More than 7.5 million Australians live outside capital cities, an increase of 472,700 since 2001. The largest growth is in coastal Queensland. The study also reveals people have been leaving smaller rural communities, especially young families.

The largest population growth outside capital cities occurred in Queensland with an increase of 271,300 people, mainly due to significant growth in coastal areas. The non-capital city population growth in Queensland was three times the non-capital city growth in NSW (85,900) and five times the non-capital city growth in Victoria (50,800).

The 2008 Country Matters: Social Atlas of Rural and Regional Australia, to be published today, is a comprehensive snapshot of social and economic trends in rural and regional centres.

It will be issued by the Bureau of Rural Sciences in the Department of Agriculture, Fisheries and Forestry.

Minister for Agriculture Tony Burke will announce the findings at the Primary Industries Ministerial Council meeting in Melbourne today.

Across Australia, the largest increase in the number of people who got vocational qualifications – including certificates or diplomas – was in small towns, at 25.2 per cent, and regional centres, 22.7 per cent. National growth was 18.2 per cent between 2001 and 2006.

People in country areas were more likely to take on voluntary work. In 2006, more than a quarter of people in rural areas, 27.9 per cent, and small towns, 26.6 per cent, volunteered their time. This was considerably higher than the national average of 19.8 per cent.

The highest levels of workforce participation were in rural areas, 67.5 per cent, and more rural people continued to work into older age than their urban counterparts.
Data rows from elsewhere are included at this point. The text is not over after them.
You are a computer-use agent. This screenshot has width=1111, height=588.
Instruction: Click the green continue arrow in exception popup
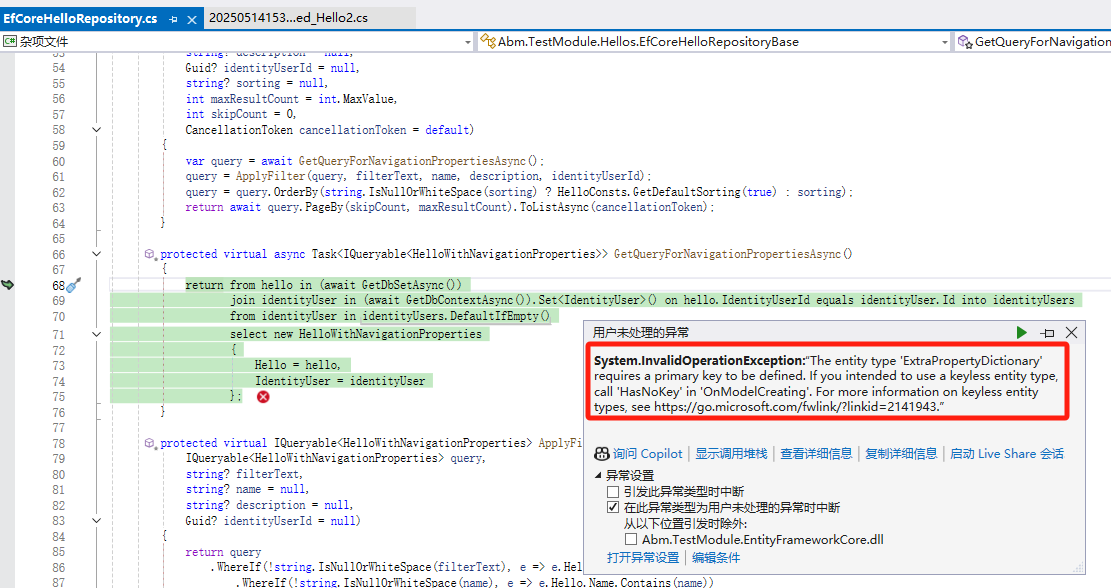1021,332
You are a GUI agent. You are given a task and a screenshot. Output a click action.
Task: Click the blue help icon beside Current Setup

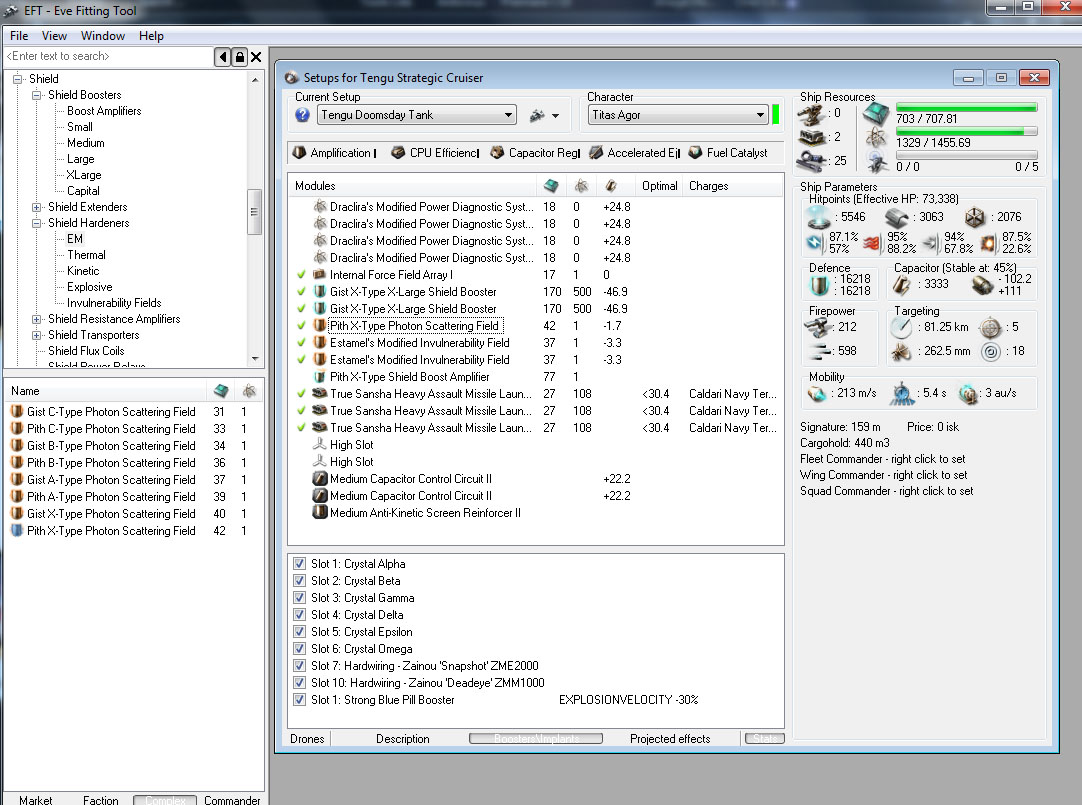[303, 115]
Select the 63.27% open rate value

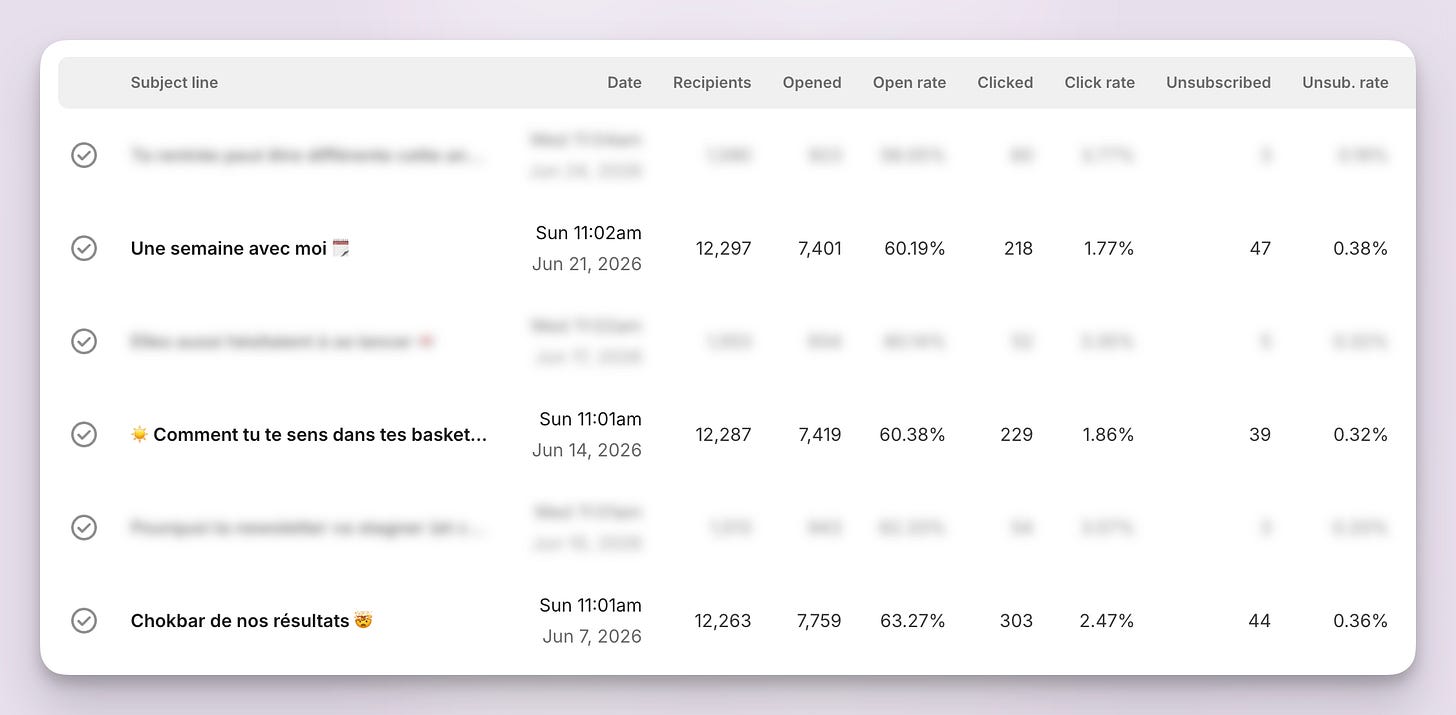[x=912, y=621]
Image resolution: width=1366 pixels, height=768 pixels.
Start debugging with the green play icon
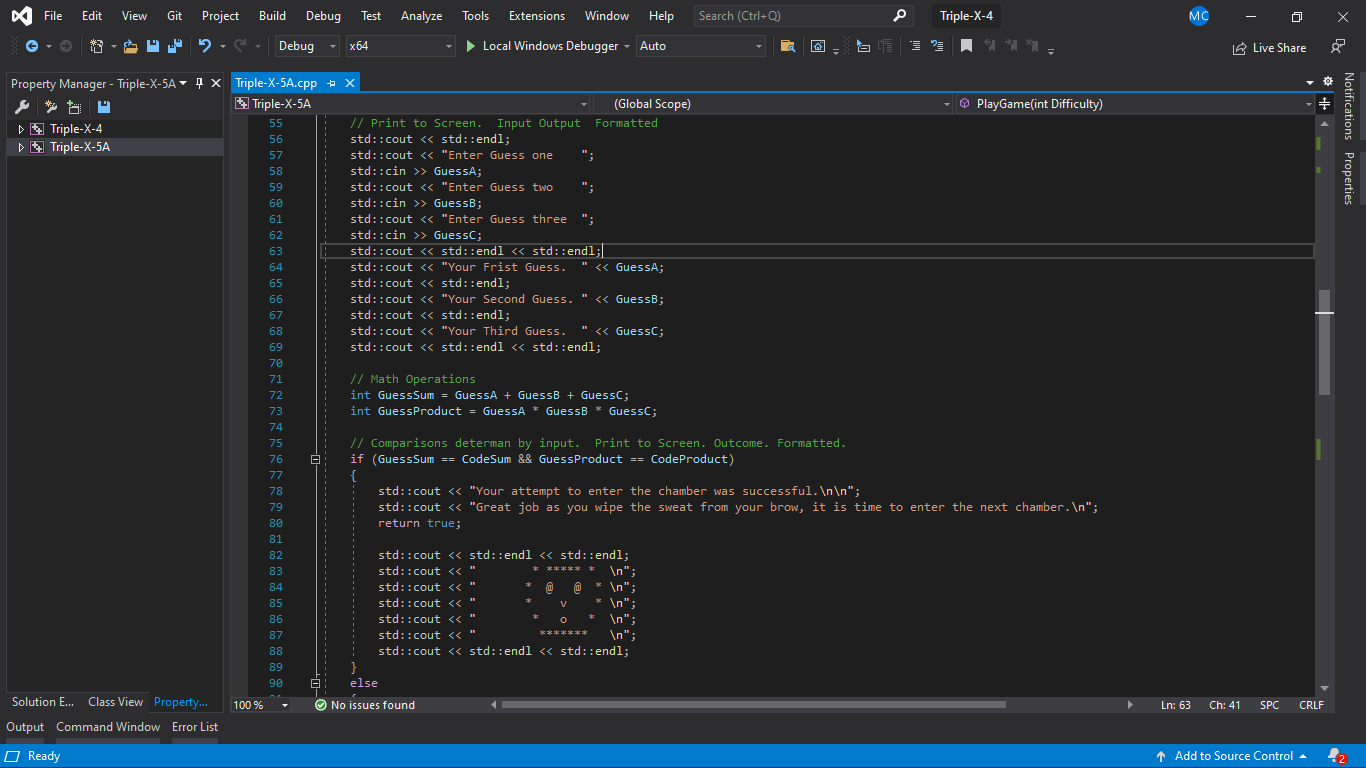(471, 46)
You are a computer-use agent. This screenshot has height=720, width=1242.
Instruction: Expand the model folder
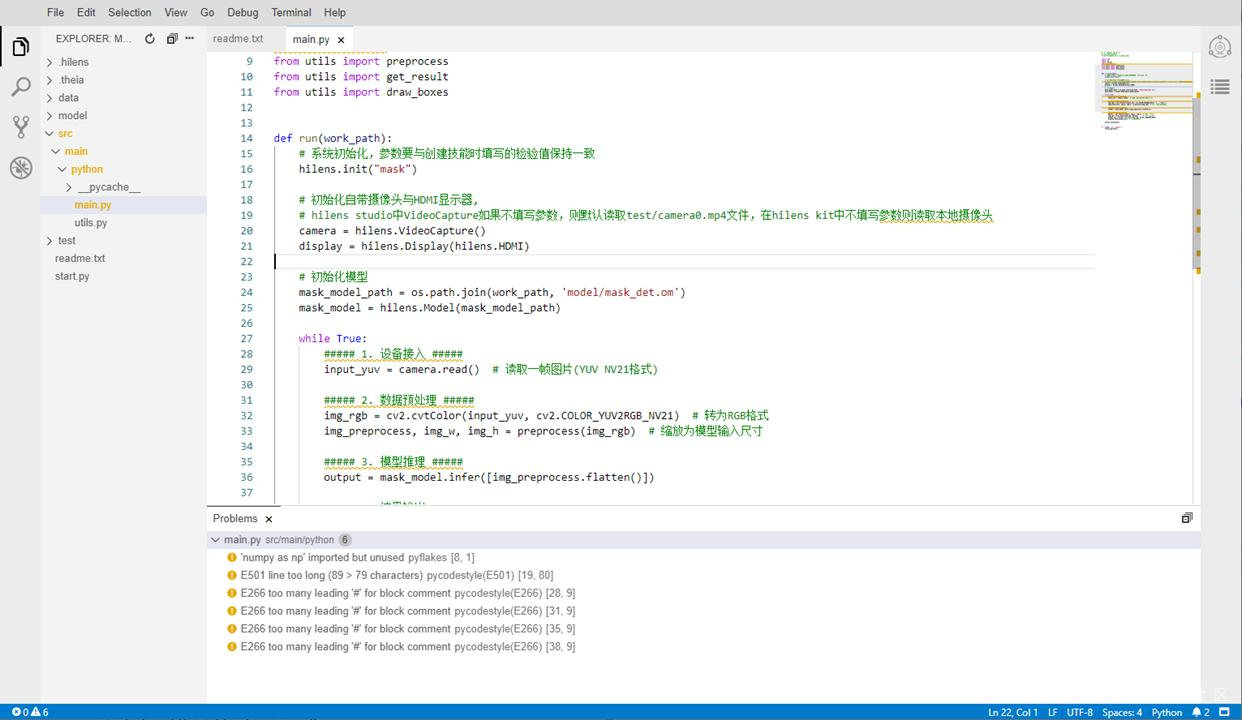pos(72,116)
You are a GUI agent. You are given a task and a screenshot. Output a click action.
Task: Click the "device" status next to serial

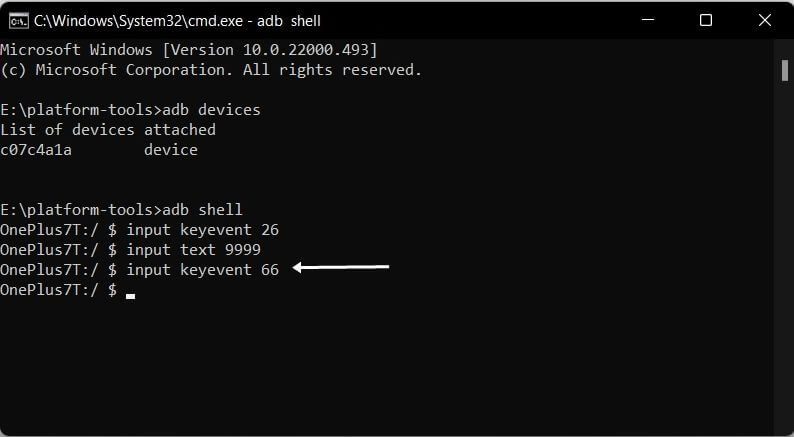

And home ownership rates were higher in rural areas than in major urban centres. More than three-quarters, 76.2 per cent, of homes in rural areas and more than two-thirds, 69.4 per cent, of homes in small towns were owned or being purchased. This was higher than the rate of home ownership in major urban centres, 63.6 per cent.

Mothers with dependants in rural areas have the highest level of participation in the workforce, 71 per cent, much higher than in any of the major urban centres, at 67.3 per cent.

And rural Australians are overcoming the digital divide. All areas have experienced more than 25 per cent growth in the number of households connected to the internet since 2001, but the largest growth has occurred in rural areas, 28.5per cent.

Access to computers and the internet in rural centres had almost caught up to the city, with 63.5 per cent having internet access compared with 66.1 per cent in urban areas.